### Trecho:
========
O que é o tempo? Uma
pergunta complicada, não? Mais difícil ainda é responder o que fazer com a
chegada dos presentes trazidos por ele. Pois essa é a reflexão apresentada em
“A Chegada”, de 2016, um filme original, inteligente, complexo e emocionante
que nos contempla com uma lição para a vida.
Trata-se da história do que parece o início de uma invasão alienígena. Os humanos buscam entender as intenções daqueles que chegaram sem serem convidados. Assim, convocam uma graduada linguista, Louise (Amy Adams), para tentar traduzir as mensagens grunhidas pelas criaturas. Experiente, ela percebe que pela escrita a missão se mostraria mais viável, o que se revela exitoso. A dos aliens, ao contrário da humana, tem uma lógica espiralizada, ou seja, não se dá por frases com aparente início, meio e fim, mas através de símbolos que lembram espirais, e é a partir disso que se dá a grande mensagem do filme: o tempo não é linear, mas um grande espiral, não havendo passado ou futuro, mas apenas o presente.
========
### Dados fornecidos:
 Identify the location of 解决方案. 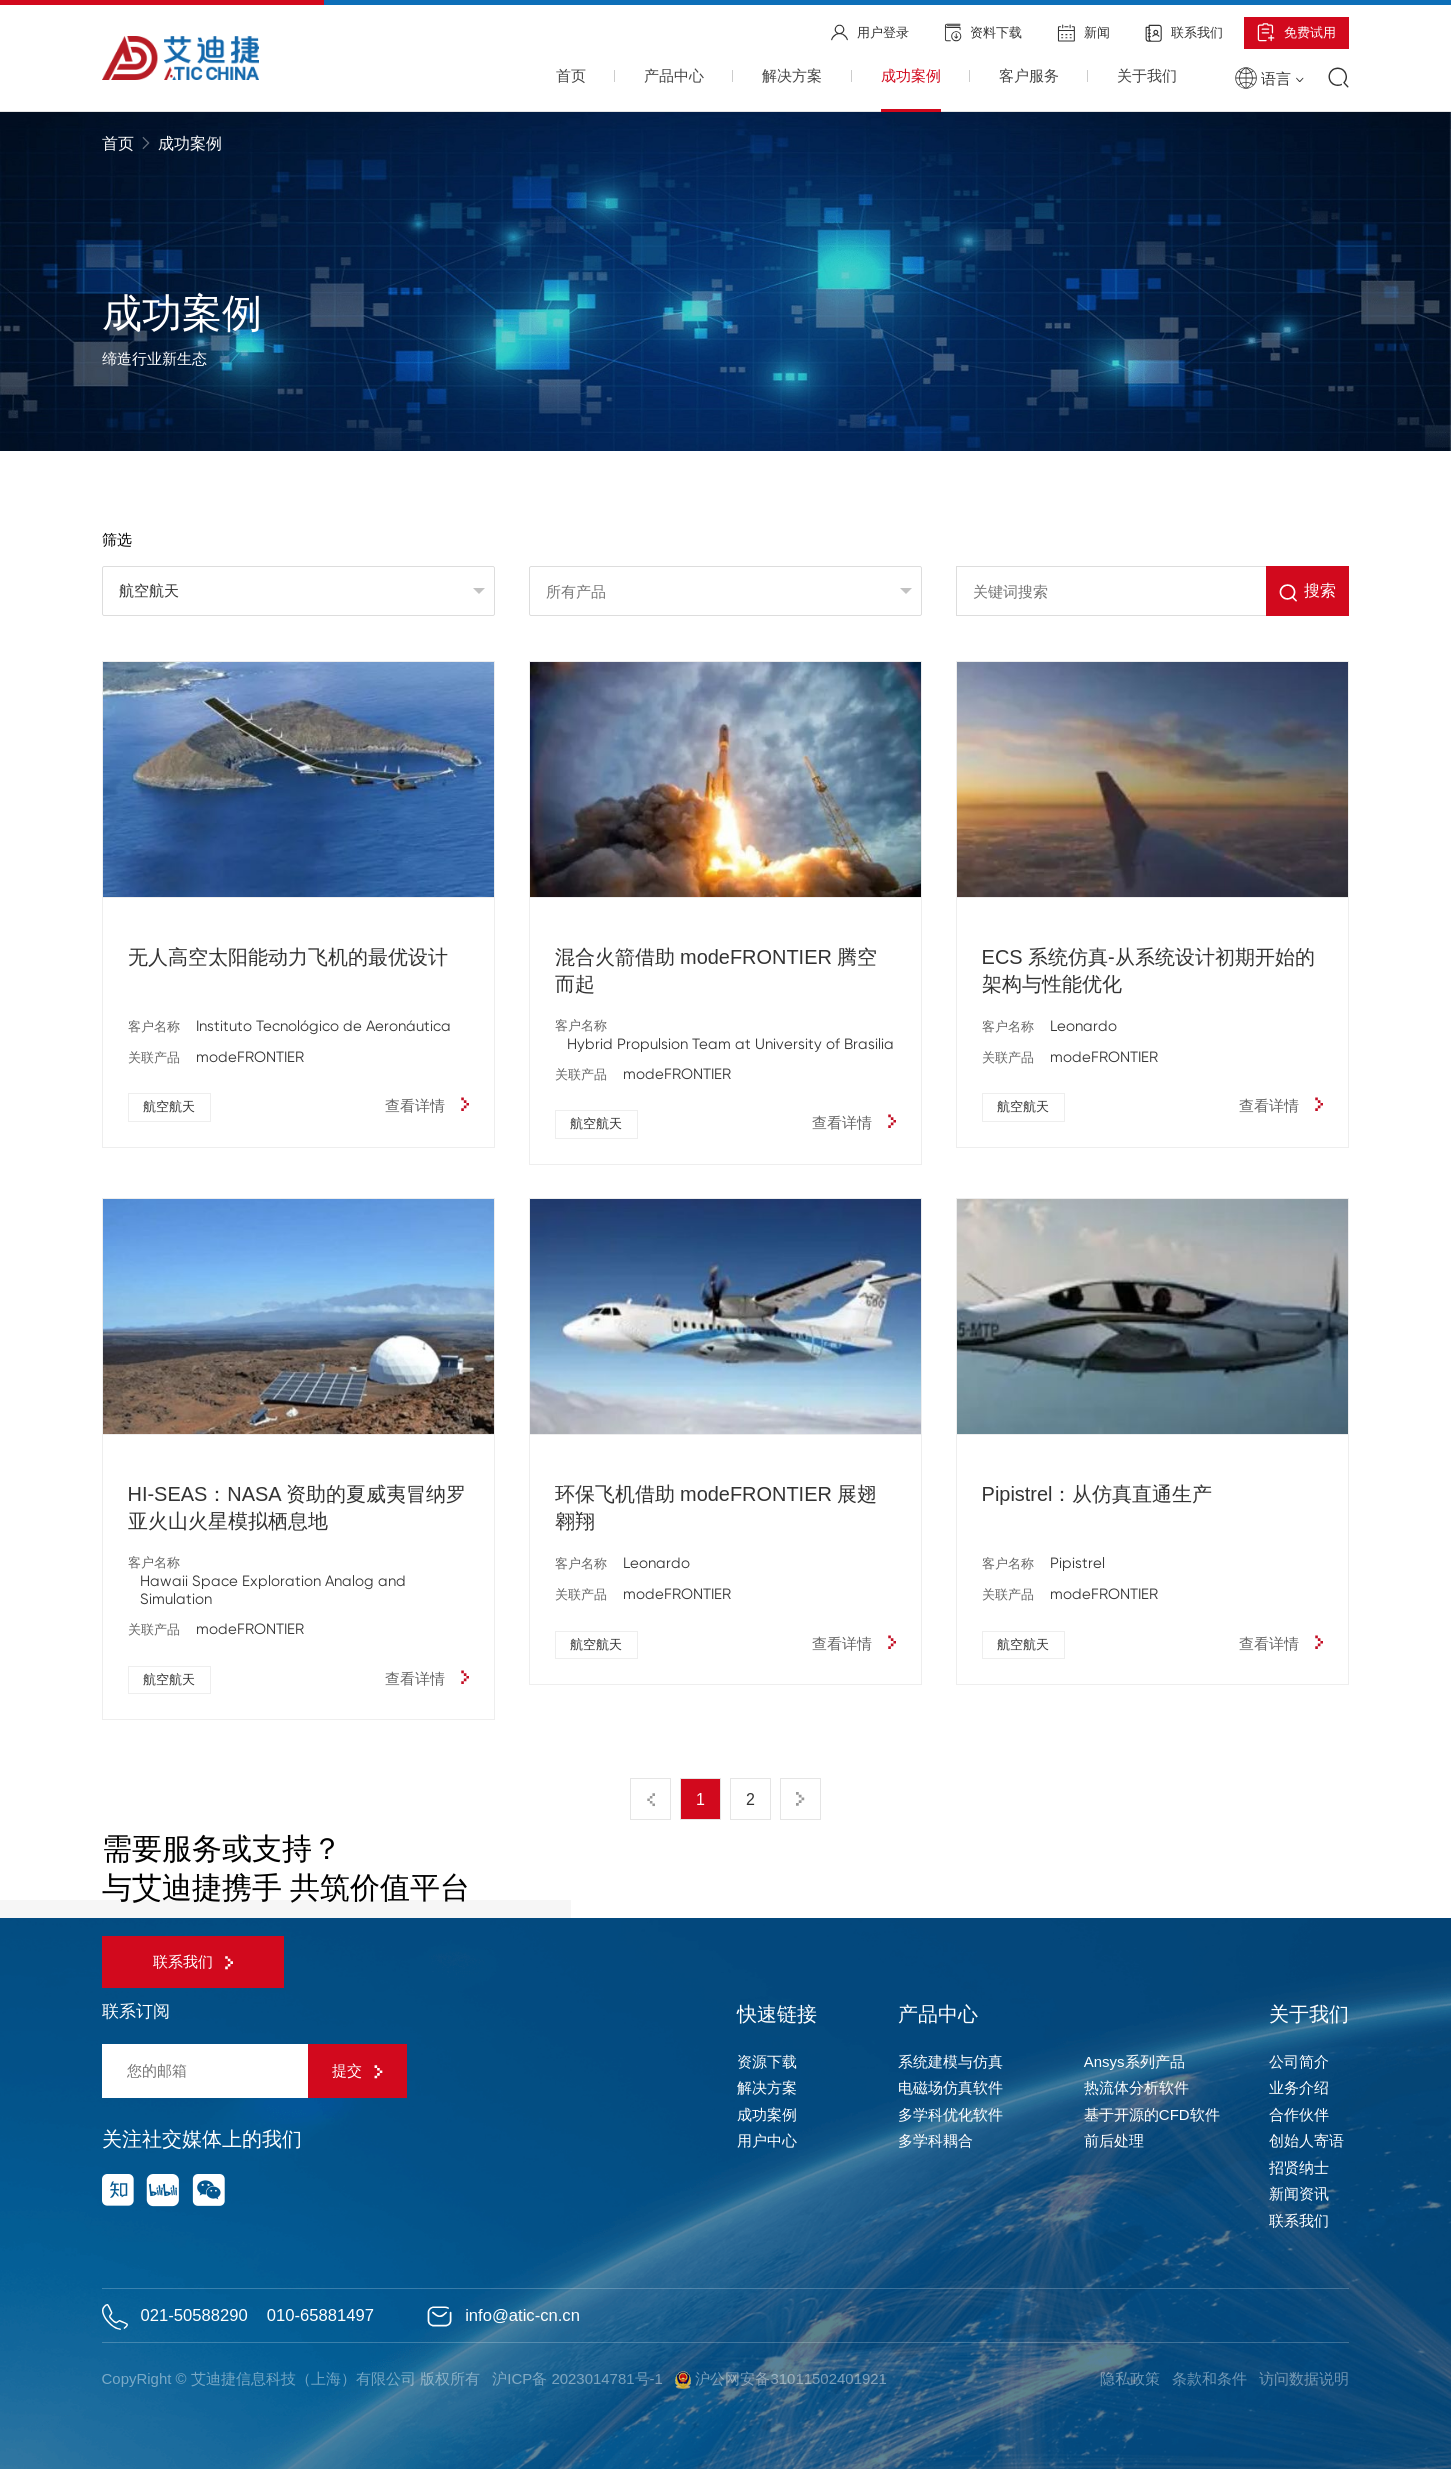
(767, 2087).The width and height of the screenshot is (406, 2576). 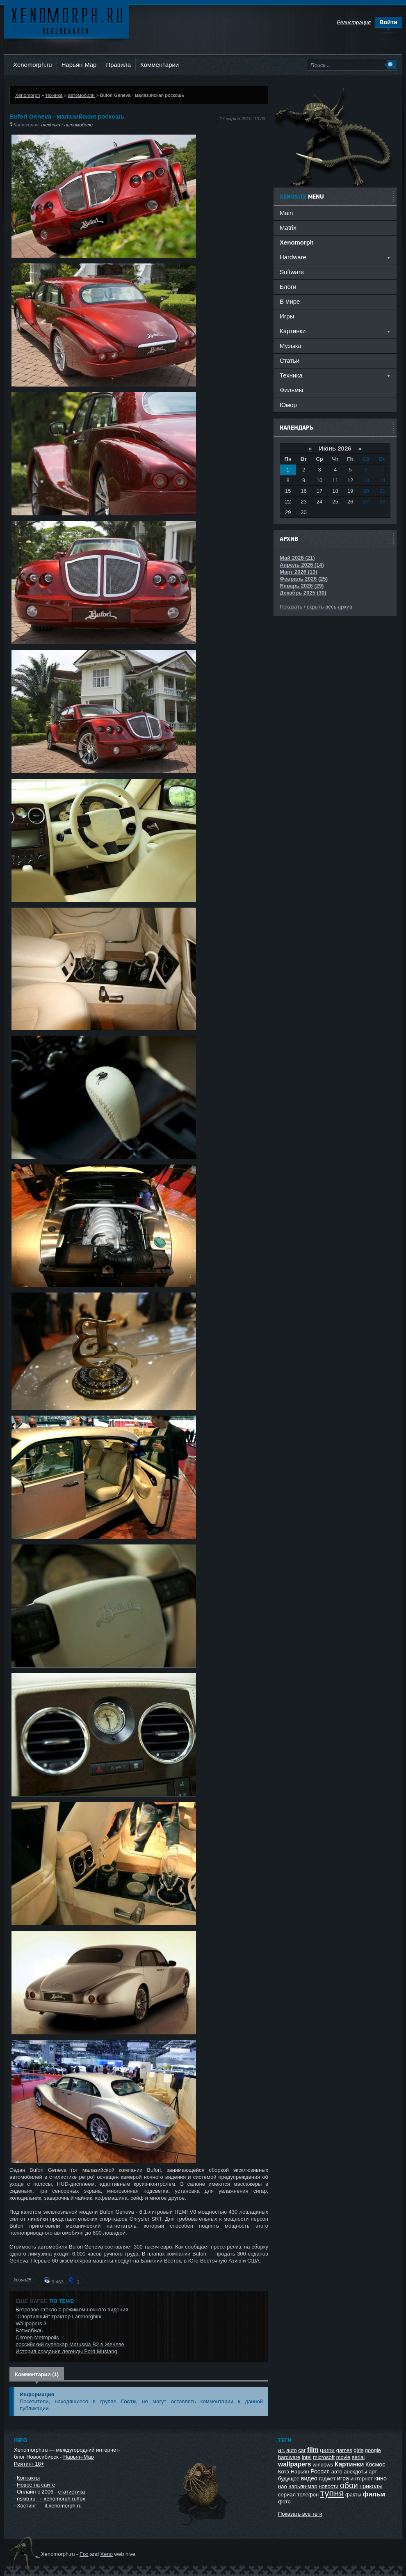 I want to click on Citroёn Metropolis, so click(x=37, y=2337).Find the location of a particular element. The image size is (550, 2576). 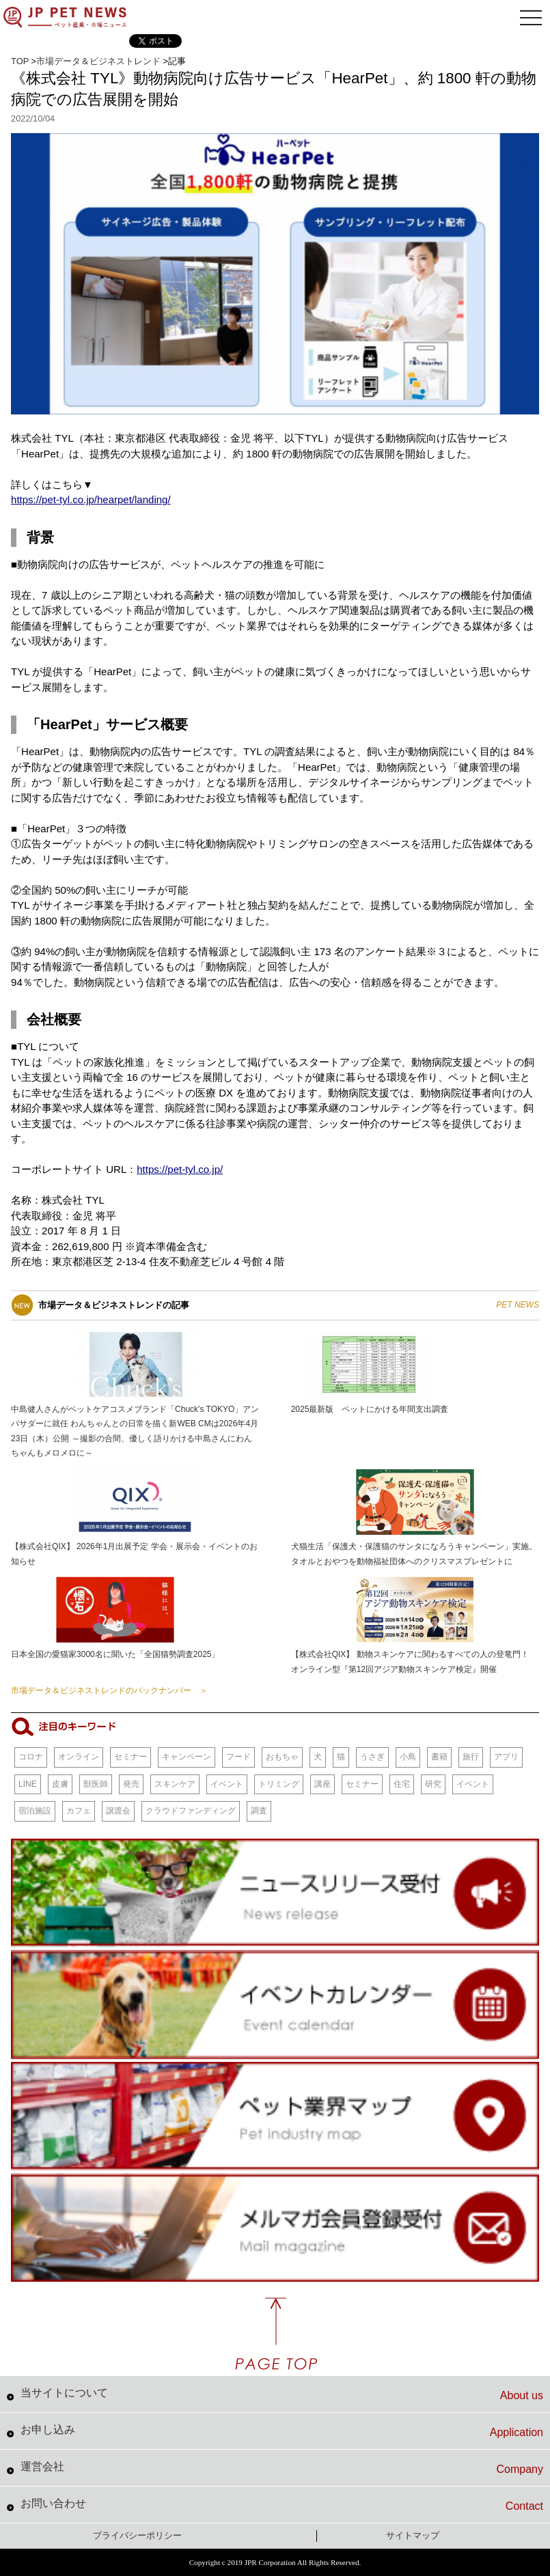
========
### Instruções da tarefa:
Reescreva a parte da resenha que abre com as palavras que contêm "O que é o tempo?" e fecha com "para a vida.", substituindo "emocionante" por "comovente". Baseie-se somente na resenha.

### Resposta do exercício:
O que é o tempo? Uma
pergunta complicada, não? Mais difícil ainda é responder o que fazer com a
chegada dos presentes trazidos por ele. Pois essa é a reflexão apresentada em
“A Chegada”, de 2016, um filme original, inteligente, complexo e comovente
que nos contempla com uma lição para a vida.